Sa capitale était Siga, un des sites archéologiques les plus importants de la wilaya où de nombreuses fouilles ont été menées. En 2019, le Haut-commissariat à l’amazighité (HCA) avait organisé un colloque sur le personnage et son royaume. Il a publié ensuite les actes qui renferment des analyses fouillées de spécialistes historiens et archéologues. Preuve de cet attachement à l’illustre aguellid, tout un village touristique porte son nom.

En prévision de cet événement, les organisateurs ont lancé un appel en direction de ceux qui, en Algérie ou à l’étranger, veulent déposer leurs œuvres pour participer à la compétition dont le règlement est publié sur la plateforme. Ceux qui sont intéressés par les work shop sur l’écriture de scénarios, l’élaboration de documentaires et le montage ont jusqu’au 10 avril pour s’inscrire.

Des thématiques axées sur la mémoire

D’une durée de moins de 30 minutes, chaque documentaire doit aborder des sujets de mémoire, d’histoire, d’héritage et d’identité. Un jury de professionnels aura aussi à évaluer la qualité de la photo comme moyen de documenter et de préserver la mémoire collective.
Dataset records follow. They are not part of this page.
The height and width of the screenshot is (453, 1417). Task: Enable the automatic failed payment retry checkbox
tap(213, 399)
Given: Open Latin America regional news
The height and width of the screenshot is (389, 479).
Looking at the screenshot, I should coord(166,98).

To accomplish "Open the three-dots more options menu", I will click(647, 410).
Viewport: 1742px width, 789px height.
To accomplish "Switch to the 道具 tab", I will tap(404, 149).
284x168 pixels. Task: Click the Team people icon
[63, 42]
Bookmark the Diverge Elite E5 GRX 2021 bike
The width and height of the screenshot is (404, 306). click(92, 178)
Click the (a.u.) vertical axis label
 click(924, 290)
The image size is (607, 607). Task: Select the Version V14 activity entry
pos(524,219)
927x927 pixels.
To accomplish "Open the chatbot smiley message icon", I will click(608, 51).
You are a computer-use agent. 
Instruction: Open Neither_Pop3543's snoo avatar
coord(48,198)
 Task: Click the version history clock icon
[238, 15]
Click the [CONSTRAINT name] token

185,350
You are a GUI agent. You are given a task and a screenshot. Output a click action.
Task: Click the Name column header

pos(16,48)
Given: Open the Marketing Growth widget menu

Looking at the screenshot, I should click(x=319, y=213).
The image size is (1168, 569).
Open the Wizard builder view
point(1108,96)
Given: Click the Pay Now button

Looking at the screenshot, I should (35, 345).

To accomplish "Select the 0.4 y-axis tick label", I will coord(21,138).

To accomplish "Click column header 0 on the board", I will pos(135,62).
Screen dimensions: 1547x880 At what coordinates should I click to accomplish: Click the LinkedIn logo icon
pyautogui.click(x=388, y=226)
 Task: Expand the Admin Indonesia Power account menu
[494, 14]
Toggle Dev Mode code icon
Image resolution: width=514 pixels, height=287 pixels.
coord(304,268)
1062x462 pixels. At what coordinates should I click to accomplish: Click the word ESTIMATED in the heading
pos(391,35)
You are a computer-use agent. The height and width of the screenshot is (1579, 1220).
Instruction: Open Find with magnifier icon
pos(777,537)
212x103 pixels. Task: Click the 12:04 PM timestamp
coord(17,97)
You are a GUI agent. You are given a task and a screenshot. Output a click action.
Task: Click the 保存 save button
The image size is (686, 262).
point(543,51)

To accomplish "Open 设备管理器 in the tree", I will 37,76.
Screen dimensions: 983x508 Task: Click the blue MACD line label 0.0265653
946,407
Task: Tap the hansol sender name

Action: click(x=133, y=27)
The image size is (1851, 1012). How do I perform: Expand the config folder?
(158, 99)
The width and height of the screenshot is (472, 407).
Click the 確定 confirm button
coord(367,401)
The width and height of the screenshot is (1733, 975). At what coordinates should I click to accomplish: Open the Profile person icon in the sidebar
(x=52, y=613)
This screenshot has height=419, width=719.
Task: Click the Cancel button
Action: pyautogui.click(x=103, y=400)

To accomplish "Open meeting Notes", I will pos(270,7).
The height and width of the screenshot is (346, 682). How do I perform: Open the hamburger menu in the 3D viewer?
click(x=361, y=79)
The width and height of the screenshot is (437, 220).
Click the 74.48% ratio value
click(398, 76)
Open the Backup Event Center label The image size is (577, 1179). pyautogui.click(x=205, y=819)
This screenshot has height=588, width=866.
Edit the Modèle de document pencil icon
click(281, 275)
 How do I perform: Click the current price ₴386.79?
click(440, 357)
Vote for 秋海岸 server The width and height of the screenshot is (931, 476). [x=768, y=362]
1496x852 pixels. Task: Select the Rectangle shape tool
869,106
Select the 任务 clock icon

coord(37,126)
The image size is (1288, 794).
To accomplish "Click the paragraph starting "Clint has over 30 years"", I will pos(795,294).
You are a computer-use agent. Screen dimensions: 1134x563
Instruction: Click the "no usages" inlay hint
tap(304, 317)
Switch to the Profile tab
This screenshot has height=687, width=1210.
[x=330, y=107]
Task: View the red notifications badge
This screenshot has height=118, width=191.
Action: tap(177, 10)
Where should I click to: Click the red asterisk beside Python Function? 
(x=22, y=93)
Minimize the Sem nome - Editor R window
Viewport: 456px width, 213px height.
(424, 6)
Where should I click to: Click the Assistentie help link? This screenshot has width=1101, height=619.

Dans les prochains jours, sur la plateforme sera annoncé le programme des projections et des rencontres qui porteront sur divers aspects du septime art.

Selon le règlement du festival, 3 prix seront attribués par le jury. Outre la meilleure réalisation, le meilleur film dont la durée n’excède pas 5 minutes, conçu par intelligence artificielle, seront récompensés.

Enfin, un grand prix pour le meilleur court-métrage documentaire sera également décerné à Aïn Témouchent où des salles de cinéma ont été restaurées l’an dernier. Il s’agit notamment de Fillaoucene, ex-Casino, et Soummam, anciennement le Capitole.

Hammoudi R.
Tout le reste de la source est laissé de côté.